The rapid advancement of industrial automation and the Industrial Internet of Things (IIoT) has created an urgent need for reliable, self-sustaining power solutions that eliminate the dependency on conventional wired or battery-operated energy sources. Energy harvesting from ambient sources has emerged as a transformative approach to powering IoT-enabled power electronic systems in industrial environments. This book chapter explores cutting-edge techniques for energy harvesting from multiple ambient sources, including mechanical vibrations, thermal gradients, solar radiation, and radiofrequency energy, to develop self-powered industrial systems. A comprehensive analysis of hybrid transduction mechanisms, advanced materials for durability in harsh environments, and AI-driven power management strategies was presented to enhance energy conversion efficiency and system reliability. The integration of energy harvesting with IIoT networks for predictive maintenance and asset health monitoring was examined, demonstrating its potential to optimize industrial operations. Challenges related to long-term performance degradation, environmental sustainability, and scalability are discussed, along with emerging solutions for enhancing energy harvesting efficiency. The insights presented in this chapter provide a foundation for developing resilient and intelligent industrial automation systems that operate autonomously, reducing energy costs and promoting sustainability.

Introduction

The advancement of IIoT technologies has significantly transformed industrial automation by enabling intelligent monitoring, real-time analytics, and predictive maintenance [1]. The widespread deployment of IIoT-enabled power electronic systems was often constrained by power limitations, particularly in large-scale industrial environments where wired power infrastructure was impractical, and battery maintenance poses logistical challenges [2-4]. Energy harvesting from ambient sources has emerged as a sustainable and reliable solution to overcome these limitations, providing self-powered alternatives that enhance the operational efficiency and longevity of industrial automation systems [5]. By capturing energy from environmental sources such as mechanical vibrations, thermal gradients, solar radiation, and electromagnetic waves, energy harvesting enables continuous and maintenance-free operation of industrial IoT devices, reducing dependency on traditional energy sources [6].

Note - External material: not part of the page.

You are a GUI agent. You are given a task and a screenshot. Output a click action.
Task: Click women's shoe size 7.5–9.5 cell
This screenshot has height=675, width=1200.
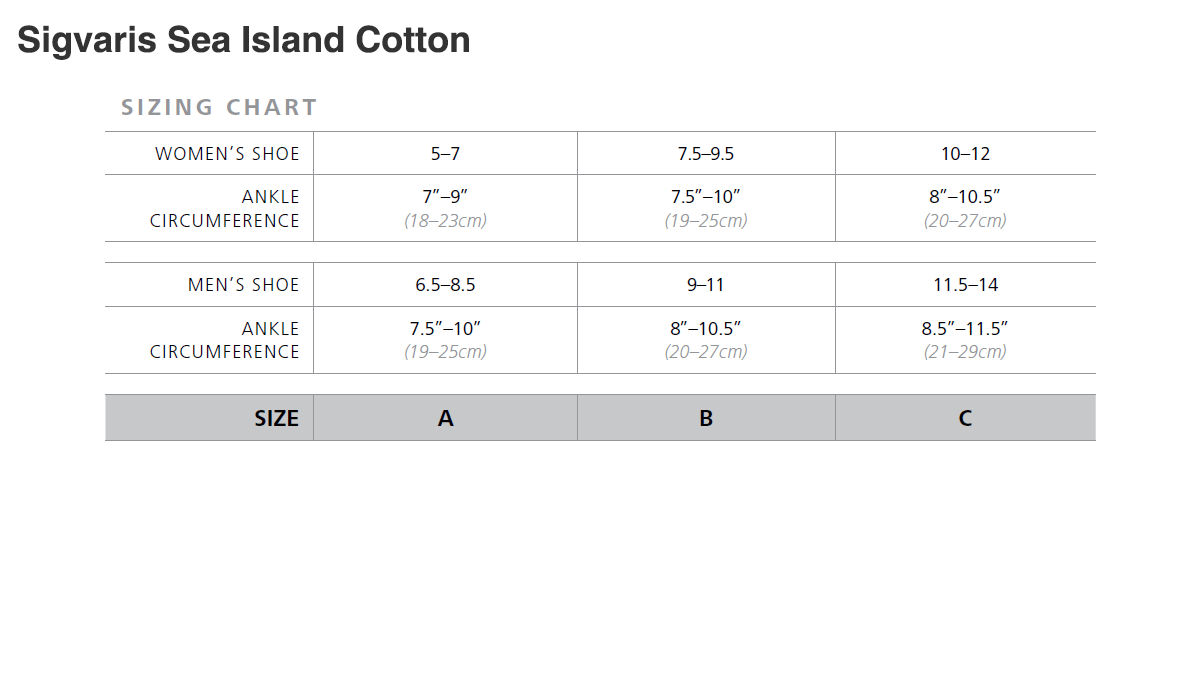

Hybrid transduction mechanisms that integrate multiple energy conversion techniques have gained prominence in industrial energy harvesting applications. The combination of piezoelectric, thermoelectric, photovoltaic, and electromagnetic transduction systems enables efficient energy capture from diverse industrial environments, ensuring stable power generation under varying operational conditions [7]. Hybrid energy harvesters can adapt to dynamic energy availability by switching between different energy sources or simultaneously utilizing multiple transduction mechanisms to optimize power output [8]. The integration of power conditioning circuits and energy storage solutions, such as supercapacitors and high-efficiency batteries, further enhances the reliability of self-powered industrial IoT networks, ensuring continuous energy supply for critical operations [9-11]. The development of smart power management algorithms also plays a key role in optimizing energy utilization, allowing IIoT devices to adjust power consumption dynamically based on available harvested energy.